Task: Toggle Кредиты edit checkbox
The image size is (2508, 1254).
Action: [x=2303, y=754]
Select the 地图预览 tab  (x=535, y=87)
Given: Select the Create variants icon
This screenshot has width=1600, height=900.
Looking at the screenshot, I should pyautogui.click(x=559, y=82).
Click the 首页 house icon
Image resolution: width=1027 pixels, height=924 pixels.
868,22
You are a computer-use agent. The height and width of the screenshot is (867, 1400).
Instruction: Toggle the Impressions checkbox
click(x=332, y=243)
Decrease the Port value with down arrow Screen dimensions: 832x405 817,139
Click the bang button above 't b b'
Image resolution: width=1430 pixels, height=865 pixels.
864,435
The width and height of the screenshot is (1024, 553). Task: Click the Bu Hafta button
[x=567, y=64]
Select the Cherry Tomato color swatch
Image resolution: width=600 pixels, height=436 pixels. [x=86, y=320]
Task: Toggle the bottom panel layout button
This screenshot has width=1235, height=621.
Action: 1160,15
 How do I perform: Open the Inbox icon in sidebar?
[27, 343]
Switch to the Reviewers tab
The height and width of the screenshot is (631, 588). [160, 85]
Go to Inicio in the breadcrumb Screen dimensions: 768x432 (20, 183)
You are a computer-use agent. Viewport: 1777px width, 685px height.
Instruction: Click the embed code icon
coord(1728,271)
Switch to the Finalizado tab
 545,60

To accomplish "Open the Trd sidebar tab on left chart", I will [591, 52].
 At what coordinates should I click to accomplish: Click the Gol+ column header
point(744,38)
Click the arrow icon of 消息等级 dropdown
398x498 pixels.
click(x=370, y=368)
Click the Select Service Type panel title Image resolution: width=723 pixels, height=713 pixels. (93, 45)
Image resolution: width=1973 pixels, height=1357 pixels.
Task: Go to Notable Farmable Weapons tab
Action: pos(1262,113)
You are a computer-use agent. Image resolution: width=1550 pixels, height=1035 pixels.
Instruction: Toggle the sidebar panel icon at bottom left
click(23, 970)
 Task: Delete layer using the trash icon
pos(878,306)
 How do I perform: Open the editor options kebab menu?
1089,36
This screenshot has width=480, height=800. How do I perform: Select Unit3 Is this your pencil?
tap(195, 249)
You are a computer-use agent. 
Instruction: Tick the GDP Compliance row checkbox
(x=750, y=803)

+--

→ PROBLEM DETAILS
Reproduce all of the data above word for word, line by line.

→ ANSWER TO THIS EXERCISE
Task: Toggle Кредиты edit checkbox
The image size is (2508, 1254).
Action: [x=2303, y=754]
Select the 地图预览 tab  (x=535, y=87)
Given: Select the Create variants icon
This screenshot has width=1600, height=900.
Looking at the screenshot, I should pyautogui.click(x=559, y=82).
Click the 首页 house icon
Image resolution: width=1027 pixels, height=924 pixels.
868,22
You are a computer-use agent. The height and width of the screenshot is (867, 1400).
Instruction: Toggle the Impressions checkbox
click(x=332, y=243)
Decrease the Port value with down arrow Screen dimensions: 832x405 817,139
Click the bang button above 't b b'
Image resolution: width=1430 pixels, height=865 pixels.
864,435
The width and height of the screenshot is (1024, 553). Task: Click the Bu Hafta button
[x=567, y=64]
Select the Cherry Tomato color swatch
Image resolution: width=600 pixels, height=436 pixels. [x=86, y=320]
Task: Toggle the bottom panel layout button
This screenshot has width=1235, height=621.
Action: 1160,15
 How do I perform: Open the Inbox icon in sidebar?
[27, 343]
Switch to the Reviewers tab
The height and width of the screenshot is (631, 588). [160, 85]
Go to Inicio in the breadcrumb Screen dimensions: 768x432 (20, 183)
You are a computer-use agent. Viewport: 1777px width, 685px height.
Instruction: Click the embed code icon
coord(1728,271)
Switch to the Finalizado tab
 545,60

To accomplish "Open the Trd sidebar tab on left chart", I will [591, 52].
 At what coordinates should I click to accomplish: Click the Gol+ column header
point(744,38)
Click the arrow icon of 消息等级 dropdown
398x498 pixels.
click(x=370, y=368)
Click the Select Service Type panel title Image resolution: width=723 pixels, height=713 pixels. (93, 45)
Image resolution: width=1973 pixels, height=1357 pixels.
Task: Go to Notable Farmable Weapons tab
Action: pos(1262,113)
You are a computer-use agent. Image resolution: width=1550 pixels, height=1035 pixels.
Instruction: Toggle the sidebar panel icon at bottom left
click(23, 970)
 Task: Delete layer using the trash icon
pos(878,306)
 How do I perform: Open the editor options kebab menu?
1089,36
This screenshot has width=480, height=800. How do I perform: Select Unit3 Is this your pencil?
tap(195, 249)
You are a computer-use agent. 
Instruction: Tick the GDP Compliance row checkbox
(x=750, y=803)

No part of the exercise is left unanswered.